Files named "level[0-19]_Final.dat", together with ".raw" and sometimes ".sep" counterparts, contain the game data for Oni. The same format was used for the tools files, named level0_Tools.dat/.raw/.sep, however the retail Oni game application does not load tools files; for the story behind the tools files, see HERE.

The level 0 files do not actually contain a level, but instances (resources) shared across all levels. Level 0 is loaded when the game starts, and never unloaded. All other level files are only loaded when the corresponding level starts and unloaded when it ends.

Terminology

Oni's level data is broken into two kinds of files in Windows retail Oni.
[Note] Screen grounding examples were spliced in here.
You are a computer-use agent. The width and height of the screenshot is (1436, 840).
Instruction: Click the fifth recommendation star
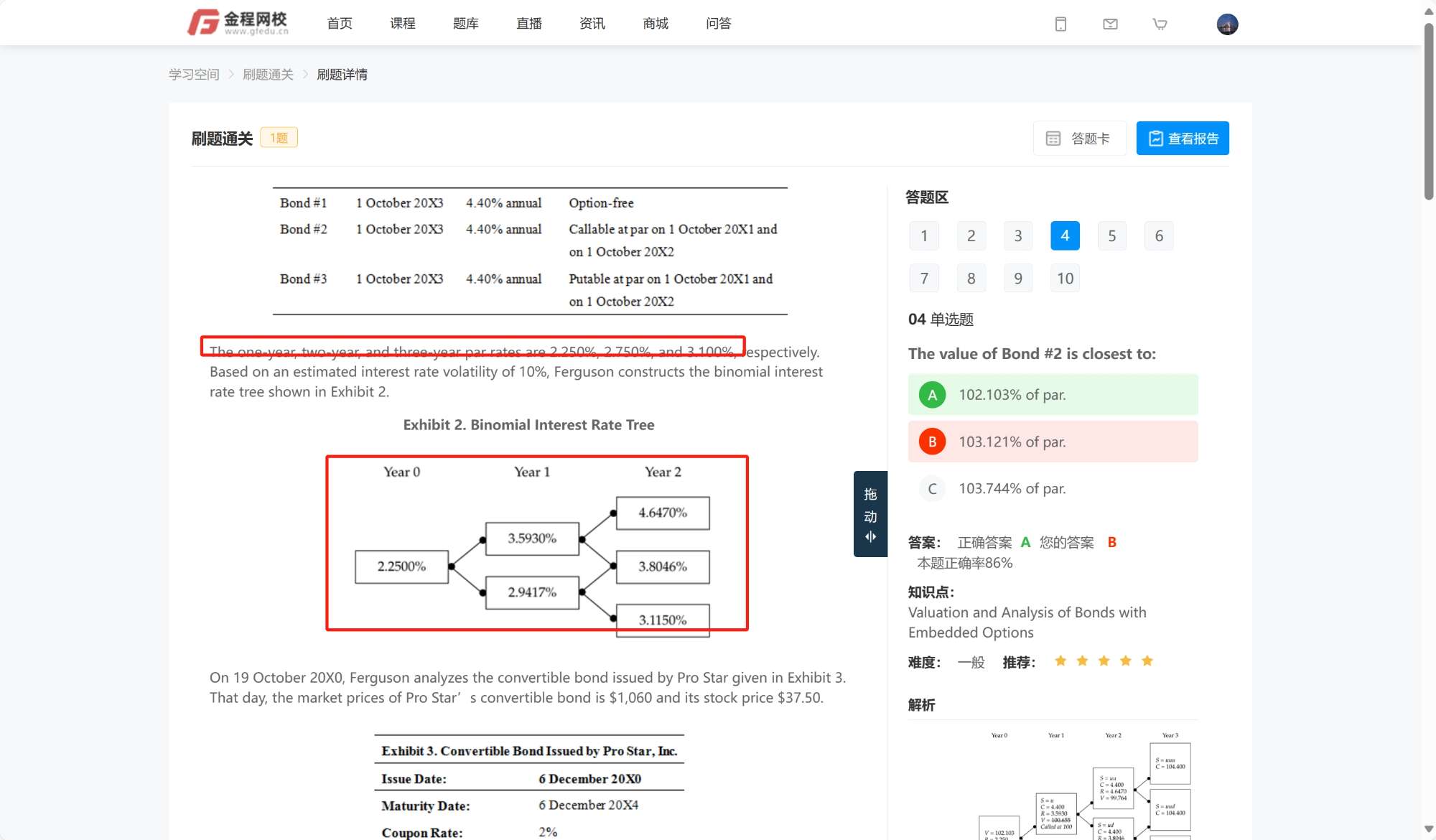tap(1147, 661)
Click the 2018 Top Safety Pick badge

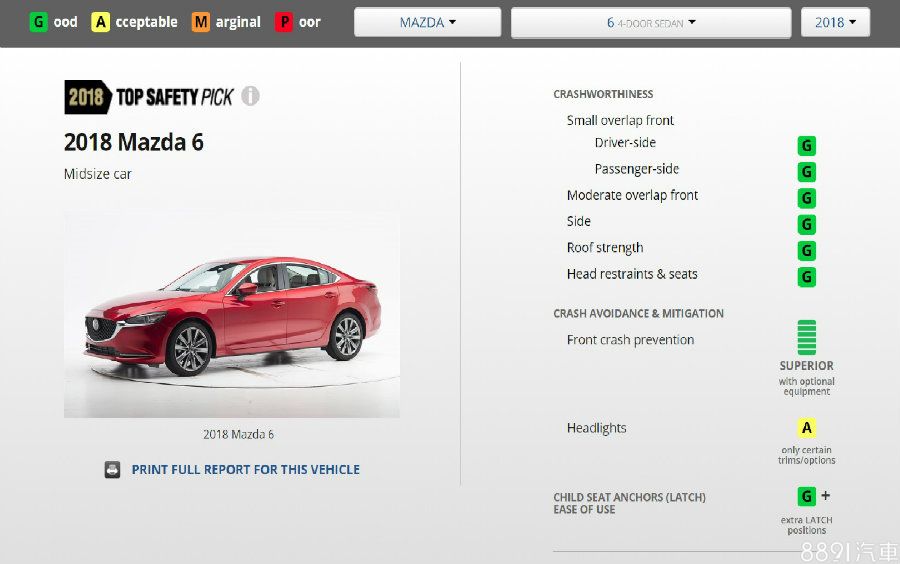click(149, 96)
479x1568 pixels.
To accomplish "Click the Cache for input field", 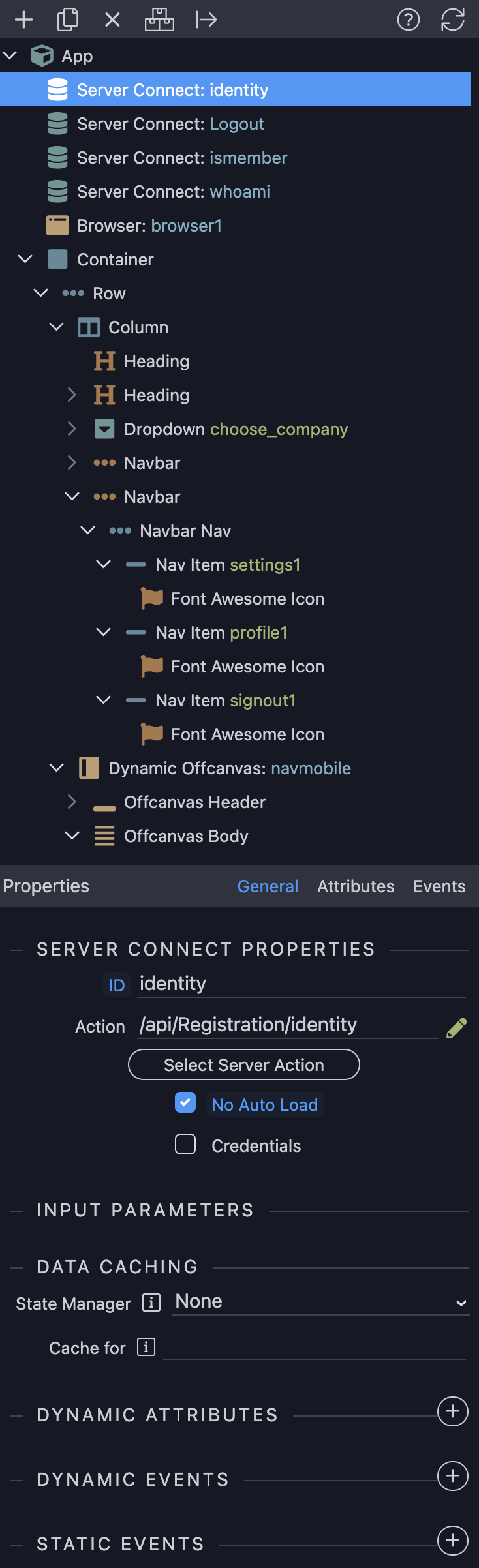I will click(x=315, y=1347).
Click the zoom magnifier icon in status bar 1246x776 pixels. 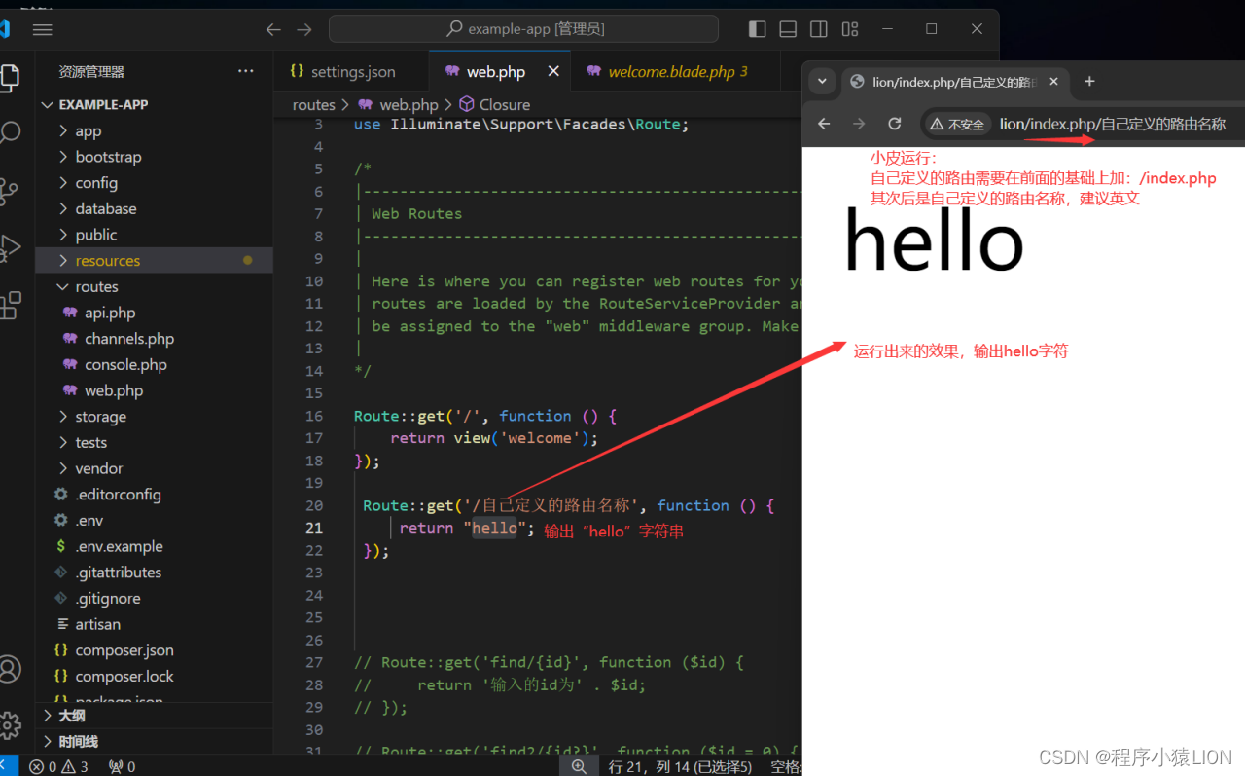[579, 765]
One type ends in ".dat" and is called an instance file. An "instance" is essentially a resource, such as a texture. Initially, all resources would have been stored in the levelX_Final.dat file, so it was rightfully called an "instance file". However eventually much of the resource data was moved to a new type of file ending in ".raw", simply called a raw file. By the time that Oni for the Mac was finalized for release, some of the raw data was moved to a third file type which ends in ".sep", short for "separate". You can read about raw and separate files HERE.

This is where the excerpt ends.